**ASSIGNMENT**:
For each entry below, copy the text exactly and leave out any picture.

**WORKING DATA**:
+ + +

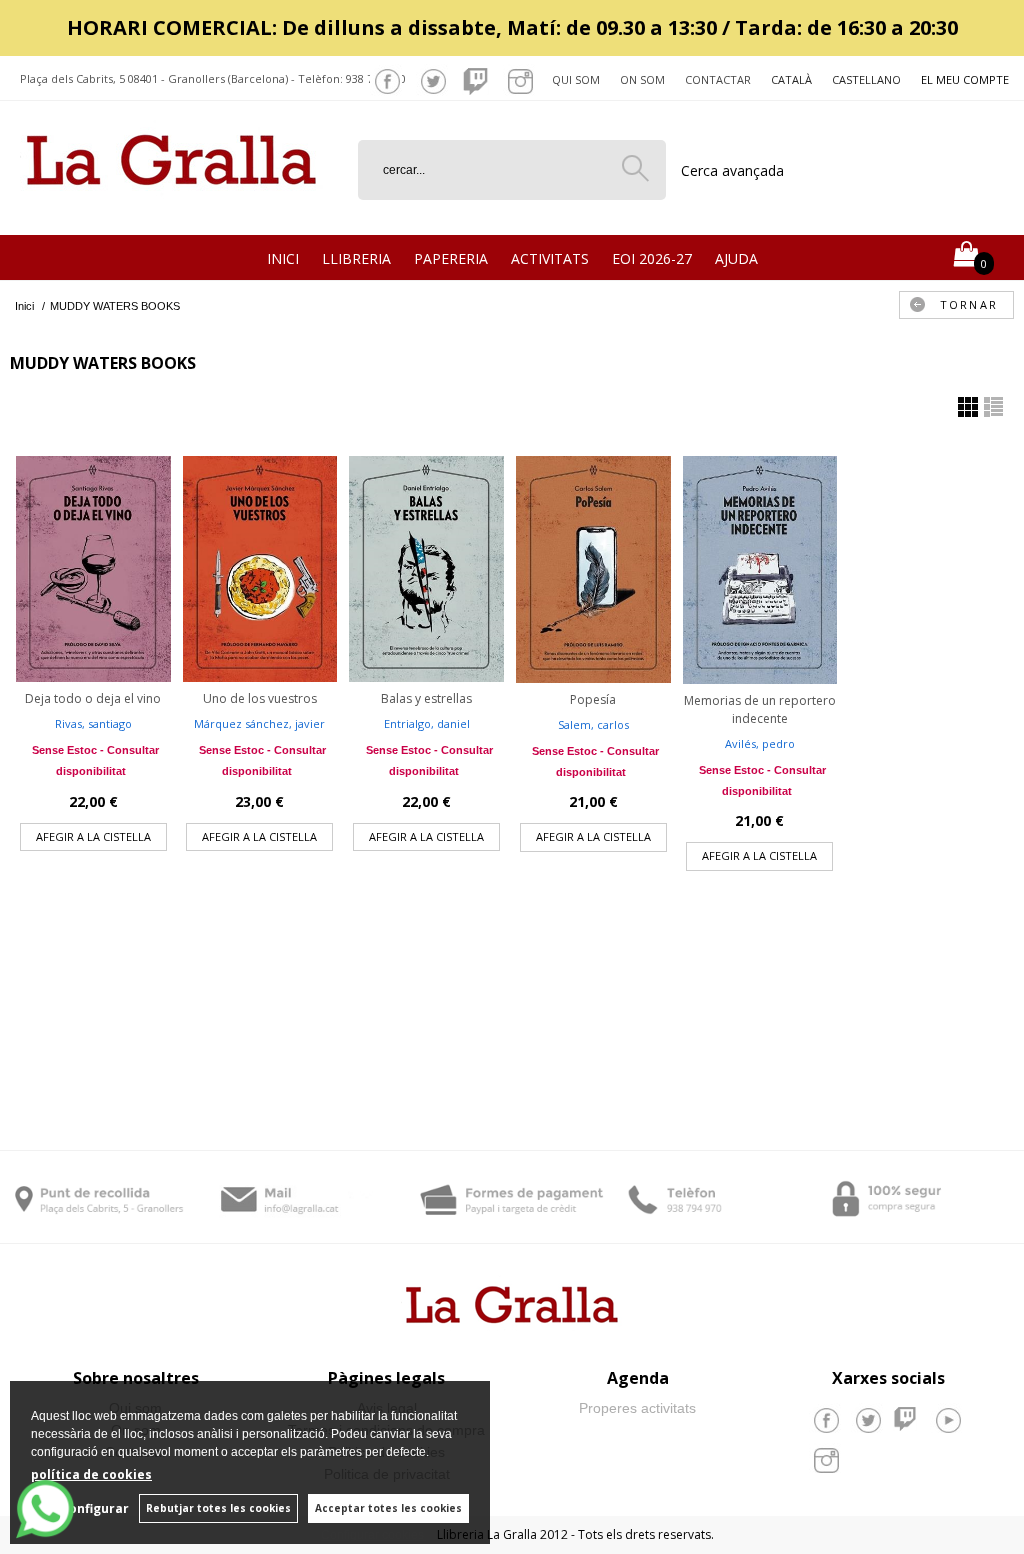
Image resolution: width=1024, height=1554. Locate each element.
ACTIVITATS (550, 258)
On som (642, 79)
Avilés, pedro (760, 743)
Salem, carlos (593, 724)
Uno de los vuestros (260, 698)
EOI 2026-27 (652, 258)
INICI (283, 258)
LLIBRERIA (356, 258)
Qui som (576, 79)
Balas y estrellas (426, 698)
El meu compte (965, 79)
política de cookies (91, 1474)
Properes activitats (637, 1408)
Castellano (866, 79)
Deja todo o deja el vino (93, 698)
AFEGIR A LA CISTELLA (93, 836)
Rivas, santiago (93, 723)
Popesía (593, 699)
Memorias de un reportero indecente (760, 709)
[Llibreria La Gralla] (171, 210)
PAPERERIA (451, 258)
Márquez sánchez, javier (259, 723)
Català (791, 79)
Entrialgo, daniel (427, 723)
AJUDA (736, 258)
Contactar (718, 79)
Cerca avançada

+ + +

**FINAL ANSWER**:
Image resolution: width=1024, height=1554. Locate each element.
ACTIVITATS (550, 258)
On som (642, 79)
Avilés, pedro (760, 743)
Salem, carlos (593, 724)
Uno de los vuestros (260, 698)
EOI 2026-27 (652, 258)
INICI (283, 258)
LLIBRERIA (356, 258)
Qui som (576, 79)
Balas y estrellas (426, 698)
El meu compte (965, 79)
política de cookies (91, 1474)
Properes activitats (637, 1408)
Castellano (866, 79)
Deja todo o deja el vino (93, 698)
AFEGIR A LA CISTELLA (93, 836)
Rivas, santiago (93, 723)
Popesía (593, 699)
Memorias de un reportero indecente (760, 709)
[Llibreria La Gralla] (171, 210)
PAPERERIA (451, 258)
Márquez sánchez, javier (259, 723)
Català (791, 79)
Entrialgo, daniel (427, 723)
AJUDA (736, 258)
Contactar (718, 79)
Cerca avançada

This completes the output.